I think there are two things going on here: one, the protesters arrived at their opposition from completely different avenues than he did, paths that Sullivan likely abhors; second, I think conservatives just dislike big marches like this, on principle. By and large, people don’t mass spontaneously in support of Republican priorities: you’ll never see huge crowds getting together in front of cameras to support a massive tax cut for the very rich, or an environmentally disastrous repeal of mercury standards, or a prescription drug bill that forbids the government from bargaining for better prices, or an initiative to eliminate personal bankruptcy. The rallies that live on in our minds were pro-worker, pro-civil rights, anti-Vietnam (Johnson was the prime malefactor in the Vietnam war, of course, but I’d argue that his actions with regard to that war were largely anti-Democratic).
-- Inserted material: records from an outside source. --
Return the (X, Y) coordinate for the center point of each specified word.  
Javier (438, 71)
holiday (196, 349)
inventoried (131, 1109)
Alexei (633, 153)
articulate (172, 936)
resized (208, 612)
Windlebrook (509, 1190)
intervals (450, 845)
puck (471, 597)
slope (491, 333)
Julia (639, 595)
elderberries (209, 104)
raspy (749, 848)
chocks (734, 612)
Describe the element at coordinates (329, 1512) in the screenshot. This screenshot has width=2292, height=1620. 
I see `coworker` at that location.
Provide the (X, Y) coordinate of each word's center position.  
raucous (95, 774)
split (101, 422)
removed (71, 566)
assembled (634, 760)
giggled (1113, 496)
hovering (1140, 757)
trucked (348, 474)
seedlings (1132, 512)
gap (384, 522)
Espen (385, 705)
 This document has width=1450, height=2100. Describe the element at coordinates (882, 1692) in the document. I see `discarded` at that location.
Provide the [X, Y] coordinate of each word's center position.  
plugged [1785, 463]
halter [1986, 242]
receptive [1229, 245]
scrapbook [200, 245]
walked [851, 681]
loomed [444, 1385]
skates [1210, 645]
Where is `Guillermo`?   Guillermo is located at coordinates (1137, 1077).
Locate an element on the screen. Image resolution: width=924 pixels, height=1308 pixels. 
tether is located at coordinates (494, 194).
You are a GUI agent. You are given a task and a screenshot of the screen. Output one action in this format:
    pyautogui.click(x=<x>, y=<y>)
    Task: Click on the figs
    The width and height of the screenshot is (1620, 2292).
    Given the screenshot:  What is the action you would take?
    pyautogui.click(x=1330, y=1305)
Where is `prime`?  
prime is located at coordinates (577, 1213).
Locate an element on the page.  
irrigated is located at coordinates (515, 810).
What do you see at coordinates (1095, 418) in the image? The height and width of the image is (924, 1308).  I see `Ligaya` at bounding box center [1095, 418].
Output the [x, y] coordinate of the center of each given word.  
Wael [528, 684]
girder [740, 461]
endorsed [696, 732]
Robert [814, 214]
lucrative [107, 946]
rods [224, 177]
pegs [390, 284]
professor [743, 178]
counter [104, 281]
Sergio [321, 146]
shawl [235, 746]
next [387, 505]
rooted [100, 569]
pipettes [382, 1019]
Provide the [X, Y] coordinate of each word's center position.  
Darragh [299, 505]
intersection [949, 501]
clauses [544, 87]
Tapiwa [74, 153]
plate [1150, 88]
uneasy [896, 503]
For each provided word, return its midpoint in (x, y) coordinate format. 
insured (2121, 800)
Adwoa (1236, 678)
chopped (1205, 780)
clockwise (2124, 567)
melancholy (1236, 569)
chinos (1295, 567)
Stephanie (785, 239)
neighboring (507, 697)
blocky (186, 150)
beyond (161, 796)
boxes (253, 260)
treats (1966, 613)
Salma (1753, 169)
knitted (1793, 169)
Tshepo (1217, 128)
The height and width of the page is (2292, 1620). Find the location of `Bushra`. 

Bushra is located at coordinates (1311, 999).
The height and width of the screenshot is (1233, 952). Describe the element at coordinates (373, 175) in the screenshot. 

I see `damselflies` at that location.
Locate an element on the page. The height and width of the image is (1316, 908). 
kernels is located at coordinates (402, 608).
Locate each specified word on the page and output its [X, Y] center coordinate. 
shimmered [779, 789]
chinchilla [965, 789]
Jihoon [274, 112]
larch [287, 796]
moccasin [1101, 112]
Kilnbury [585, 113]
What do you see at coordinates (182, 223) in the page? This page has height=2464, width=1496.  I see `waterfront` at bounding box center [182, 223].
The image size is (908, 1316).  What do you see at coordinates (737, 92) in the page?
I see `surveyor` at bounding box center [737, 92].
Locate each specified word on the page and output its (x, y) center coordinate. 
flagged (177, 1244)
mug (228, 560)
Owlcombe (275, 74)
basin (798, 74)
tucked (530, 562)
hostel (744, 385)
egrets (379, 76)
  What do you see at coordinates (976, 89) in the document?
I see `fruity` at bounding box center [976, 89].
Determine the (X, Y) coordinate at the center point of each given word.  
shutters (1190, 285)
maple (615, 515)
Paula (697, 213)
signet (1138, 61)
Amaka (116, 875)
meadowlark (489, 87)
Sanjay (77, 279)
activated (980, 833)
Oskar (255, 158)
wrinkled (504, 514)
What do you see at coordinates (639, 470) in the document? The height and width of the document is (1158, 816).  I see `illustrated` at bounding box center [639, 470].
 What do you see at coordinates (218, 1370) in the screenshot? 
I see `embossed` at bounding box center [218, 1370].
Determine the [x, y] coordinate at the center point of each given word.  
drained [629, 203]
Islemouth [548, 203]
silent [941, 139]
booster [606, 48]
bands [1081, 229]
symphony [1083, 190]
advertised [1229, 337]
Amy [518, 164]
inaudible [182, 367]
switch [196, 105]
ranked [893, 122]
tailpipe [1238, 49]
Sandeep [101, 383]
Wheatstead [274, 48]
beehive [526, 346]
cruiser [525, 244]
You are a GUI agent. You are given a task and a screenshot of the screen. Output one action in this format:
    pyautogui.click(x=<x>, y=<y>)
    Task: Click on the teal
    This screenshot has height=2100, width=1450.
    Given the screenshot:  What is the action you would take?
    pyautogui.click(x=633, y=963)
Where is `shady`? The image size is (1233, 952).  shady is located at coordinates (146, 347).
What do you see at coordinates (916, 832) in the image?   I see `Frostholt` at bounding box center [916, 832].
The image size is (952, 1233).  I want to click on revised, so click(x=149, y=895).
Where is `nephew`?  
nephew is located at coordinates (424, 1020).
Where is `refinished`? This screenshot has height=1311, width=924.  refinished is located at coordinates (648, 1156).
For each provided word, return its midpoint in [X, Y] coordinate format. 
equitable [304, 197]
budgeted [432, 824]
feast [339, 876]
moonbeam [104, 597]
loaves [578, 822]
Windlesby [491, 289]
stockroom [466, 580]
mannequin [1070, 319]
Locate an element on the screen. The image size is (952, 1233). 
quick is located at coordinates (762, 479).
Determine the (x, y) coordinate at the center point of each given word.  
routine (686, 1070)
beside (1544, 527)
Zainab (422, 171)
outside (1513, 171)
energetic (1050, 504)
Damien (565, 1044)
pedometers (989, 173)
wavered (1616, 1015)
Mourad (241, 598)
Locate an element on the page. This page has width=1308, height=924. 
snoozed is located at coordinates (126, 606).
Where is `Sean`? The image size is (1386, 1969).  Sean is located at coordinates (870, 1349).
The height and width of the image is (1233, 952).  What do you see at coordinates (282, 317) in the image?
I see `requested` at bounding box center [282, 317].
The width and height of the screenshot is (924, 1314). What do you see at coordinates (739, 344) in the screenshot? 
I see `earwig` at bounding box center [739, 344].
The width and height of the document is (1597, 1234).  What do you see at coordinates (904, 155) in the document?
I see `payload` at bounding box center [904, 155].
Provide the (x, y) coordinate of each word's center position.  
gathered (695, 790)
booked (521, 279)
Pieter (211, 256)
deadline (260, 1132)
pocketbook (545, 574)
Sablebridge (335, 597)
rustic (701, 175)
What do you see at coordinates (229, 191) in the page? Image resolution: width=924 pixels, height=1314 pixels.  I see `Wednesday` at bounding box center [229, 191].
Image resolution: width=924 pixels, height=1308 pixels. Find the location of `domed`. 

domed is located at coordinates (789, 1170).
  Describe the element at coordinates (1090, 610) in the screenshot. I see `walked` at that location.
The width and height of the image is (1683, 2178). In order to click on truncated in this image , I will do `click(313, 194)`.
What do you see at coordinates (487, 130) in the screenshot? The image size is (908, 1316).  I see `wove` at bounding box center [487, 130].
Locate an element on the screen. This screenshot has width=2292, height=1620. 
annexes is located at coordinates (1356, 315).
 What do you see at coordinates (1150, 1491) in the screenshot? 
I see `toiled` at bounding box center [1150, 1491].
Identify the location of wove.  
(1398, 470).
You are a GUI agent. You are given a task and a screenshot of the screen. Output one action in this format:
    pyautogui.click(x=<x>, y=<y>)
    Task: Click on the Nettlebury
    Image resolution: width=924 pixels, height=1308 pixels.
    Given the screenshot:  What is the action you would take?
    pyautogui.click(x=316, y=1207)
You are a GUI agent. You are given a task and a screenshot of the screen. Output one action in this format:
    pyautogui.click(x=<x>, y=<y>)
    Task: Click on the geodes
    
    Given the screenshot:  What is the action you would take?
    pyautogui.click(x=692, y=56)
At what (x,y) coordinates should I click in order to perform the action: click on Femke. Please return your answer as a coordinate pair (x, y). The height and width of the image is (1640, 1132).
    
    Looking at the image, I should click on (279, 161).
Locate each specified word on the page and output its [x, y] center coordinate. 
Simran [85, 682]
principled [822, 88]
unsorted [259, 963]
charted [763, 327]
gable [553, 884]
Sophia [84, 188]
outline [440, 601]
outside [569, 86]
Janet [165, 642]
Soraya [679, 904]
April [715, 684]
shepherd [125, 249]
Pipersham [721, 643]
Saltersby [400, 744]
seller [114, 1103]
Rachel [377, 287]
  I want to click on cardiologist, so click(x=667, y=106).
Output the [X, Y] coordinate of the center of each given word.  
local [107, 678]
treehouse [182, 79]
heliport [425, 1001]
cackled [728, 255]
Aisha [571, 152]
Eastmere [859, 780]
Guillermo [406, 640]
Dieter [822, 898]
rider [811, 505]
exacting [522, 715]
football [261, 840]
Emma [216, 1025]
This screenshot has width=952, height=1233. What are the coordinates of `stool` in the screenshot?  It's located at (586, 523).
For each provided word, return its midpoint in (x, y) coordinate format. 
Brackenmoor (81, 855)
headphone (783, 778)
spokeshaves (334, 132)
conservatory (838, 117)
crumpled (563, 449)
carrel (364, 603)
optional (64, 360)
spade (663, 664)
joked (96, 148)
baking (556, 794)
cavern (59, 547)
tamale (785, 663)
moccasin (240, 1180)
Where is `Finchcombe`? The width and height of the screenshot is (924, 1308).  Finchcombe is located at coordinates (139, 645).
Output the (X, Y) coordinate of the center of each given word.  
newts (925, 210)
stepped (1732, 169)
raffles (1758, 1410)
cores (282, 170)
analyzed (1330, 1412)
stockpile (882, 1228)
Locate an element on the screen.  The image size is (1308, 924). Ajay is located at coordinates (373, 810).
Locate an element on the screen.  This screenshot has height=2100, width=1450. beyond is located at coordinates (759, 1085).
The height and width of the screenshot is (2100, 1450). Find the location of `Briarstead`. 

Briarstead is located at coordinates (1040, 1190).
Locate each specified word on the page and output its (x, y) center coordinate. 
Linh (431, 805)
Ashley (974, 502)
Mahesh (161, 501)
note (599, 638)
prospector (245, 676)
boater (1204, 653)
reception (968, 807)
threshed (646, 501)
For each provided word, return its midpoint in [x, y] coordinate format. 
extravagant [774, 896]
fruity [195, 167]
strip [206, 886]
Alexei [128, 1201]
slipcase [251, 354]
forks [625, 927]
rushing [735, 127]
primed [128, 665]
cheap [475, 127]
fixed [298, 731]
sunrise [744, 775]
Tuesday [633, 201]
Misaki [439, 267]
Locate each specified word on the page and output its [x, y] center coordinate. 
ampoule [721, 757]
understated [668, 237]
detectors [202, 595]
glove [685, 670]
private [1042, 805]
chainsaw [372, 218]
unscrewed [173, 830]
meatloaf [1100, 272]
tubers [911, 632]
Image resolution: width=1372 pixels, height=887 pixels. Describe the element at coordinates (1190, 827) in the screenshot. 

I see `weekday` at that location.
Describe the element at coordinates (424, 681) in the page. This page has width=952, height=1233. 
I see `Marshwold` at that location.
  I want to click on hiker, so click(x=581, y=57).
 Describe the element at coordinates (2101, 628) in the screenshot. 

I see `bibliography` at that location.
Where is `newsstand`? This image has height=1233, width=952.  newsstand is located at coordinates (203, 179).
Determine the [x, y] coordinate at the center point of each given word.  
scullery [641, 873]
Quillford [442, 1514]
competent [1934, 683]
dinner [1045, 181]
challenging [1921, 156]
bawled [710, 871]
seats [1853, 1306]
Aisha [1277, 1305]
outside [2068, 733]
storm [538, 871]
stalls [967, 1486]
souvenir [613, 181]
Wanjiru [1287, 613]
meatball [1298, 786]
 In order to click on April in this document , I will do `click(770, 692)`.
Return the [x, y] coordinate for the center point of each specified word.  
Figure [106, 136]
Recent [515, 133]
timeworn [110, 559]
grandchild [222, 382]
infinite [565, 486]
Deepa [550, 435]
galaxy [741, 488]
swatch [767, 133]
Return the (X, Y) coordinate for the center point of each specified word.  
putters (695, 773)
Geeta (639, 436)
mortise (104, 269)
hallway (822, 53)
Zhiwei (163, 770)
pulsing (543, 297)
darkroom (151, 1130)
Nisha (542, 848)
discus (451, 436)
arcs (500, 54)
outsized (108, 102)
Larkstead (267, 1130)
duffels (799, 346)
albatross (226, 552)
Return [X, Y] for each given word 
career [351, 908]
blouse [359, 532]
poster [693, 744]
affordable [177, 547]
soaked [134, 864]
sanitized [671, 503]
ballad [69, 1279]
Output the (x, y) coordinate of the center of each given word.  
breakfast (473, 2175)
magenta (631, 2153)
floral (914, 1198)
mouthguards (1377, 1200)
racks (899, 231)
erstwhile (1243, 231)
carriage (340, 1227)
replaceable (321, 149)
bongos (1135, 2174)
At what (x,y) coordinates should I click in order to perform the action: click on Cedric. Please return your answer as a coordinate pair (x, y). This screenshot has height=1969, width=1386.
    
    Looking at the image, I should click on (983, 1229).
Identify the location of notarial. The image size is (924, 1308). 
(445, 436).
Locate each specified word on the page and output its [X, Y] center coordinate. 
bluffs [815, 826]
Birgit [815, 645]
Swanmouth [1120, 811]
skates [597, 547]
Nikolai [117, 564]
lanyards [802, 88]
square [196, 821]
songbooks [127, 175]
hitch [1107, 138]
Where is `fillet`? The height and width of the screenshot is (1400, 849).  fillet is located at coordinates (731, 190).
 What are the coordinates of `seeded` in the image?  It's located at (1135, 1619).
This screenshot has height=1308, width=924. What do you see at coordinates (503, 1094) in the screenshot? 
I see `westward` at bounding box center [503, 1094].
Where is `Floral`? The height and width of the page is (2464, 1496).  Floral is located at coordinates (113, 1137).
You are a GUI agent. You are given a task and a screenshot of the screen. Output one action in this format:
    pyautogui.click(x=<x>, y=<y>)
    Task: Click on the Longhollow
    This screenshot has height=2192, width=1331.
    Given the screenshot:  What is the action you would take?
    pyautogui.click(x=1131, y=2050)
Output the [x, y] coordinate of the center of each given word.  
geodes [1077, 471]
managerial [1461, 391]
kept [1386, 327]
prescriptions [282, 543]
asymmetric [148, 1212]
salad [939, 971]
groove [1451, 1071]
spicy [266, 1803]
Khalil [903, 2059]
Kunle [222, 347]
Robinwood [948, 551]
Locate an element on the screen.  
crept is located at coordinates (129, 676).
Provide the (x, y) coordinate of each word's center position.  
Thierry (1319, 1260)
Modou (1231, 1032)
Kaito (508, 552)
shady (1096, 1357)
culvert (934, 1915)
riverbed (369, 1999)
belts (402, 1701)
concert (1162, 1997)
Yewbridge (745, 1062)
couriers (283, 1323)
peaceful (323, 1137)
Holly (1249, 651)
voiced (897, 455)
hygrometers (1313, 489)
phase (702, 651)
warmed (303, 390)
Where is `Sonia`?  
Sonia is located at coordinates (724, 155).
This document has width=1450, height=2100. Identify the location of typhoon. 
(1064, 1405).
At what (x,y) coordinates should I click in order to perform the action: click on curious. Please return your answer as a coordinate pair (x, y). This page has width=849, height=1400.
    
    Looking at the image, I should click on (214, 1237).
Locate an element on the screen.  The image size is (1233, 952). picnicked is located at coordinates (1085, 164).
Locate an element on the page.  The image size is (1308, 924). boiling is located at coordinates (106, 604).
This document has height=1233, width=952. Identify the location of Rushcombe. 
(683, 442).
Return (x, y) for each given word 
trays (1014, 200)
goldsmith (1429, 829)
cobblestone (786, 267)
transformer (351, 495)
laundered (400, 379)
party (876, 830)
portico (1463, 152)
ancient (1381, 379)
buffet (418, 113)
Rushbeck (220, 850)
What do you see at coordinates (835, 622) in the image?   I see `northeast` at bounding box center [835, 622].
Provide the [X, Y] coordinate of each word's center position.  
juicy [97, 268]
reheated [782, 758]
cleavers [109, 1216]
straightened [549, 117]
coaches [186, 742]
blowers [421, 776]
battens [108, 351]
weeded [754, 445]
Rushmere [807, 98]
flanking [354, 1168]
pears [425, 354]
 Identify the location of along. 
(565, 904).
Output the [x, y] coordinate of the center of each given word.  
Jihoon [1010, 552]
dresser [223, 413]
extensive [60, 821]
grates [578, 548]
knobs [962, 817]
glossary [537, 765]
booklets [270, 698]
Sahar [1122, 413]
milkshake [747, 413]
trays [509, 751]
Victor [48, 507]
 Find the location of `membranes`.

Large bodies of citizenry massed in one placed must scare the shit out the jackals who run this administration, in particular, because most of their policies do not bear scrutiny. They are conceived and fostered in the shadows, where their details and their implications are hard to see, unless you look very hard. BushCo relies on people not looking too hard, and a good deal of its political machinery is devoted to distracting its audience with props and platitudes and huge, sunny lies that are repeated so often and so ubiquitously that they become a kind of folk truth.

Rallies like this, then, tens of thousands of people in protest motley marching on the Whitehouse, drawing attention to the lies that got us into this war, the criminal incompetence that’s sinking us into is muck, shine an unwelcome light on what is arguably this administration’s greatest policy failure. But it’s just one failure of many; and if this domino falls, all of the others — the fiscal mismanagement, the rampant cronyism, the entrenched corruption, the pervasive kowtowing to the priorities of big business — will fall too, and this administration will be exposed for the unnatural disaster that it is.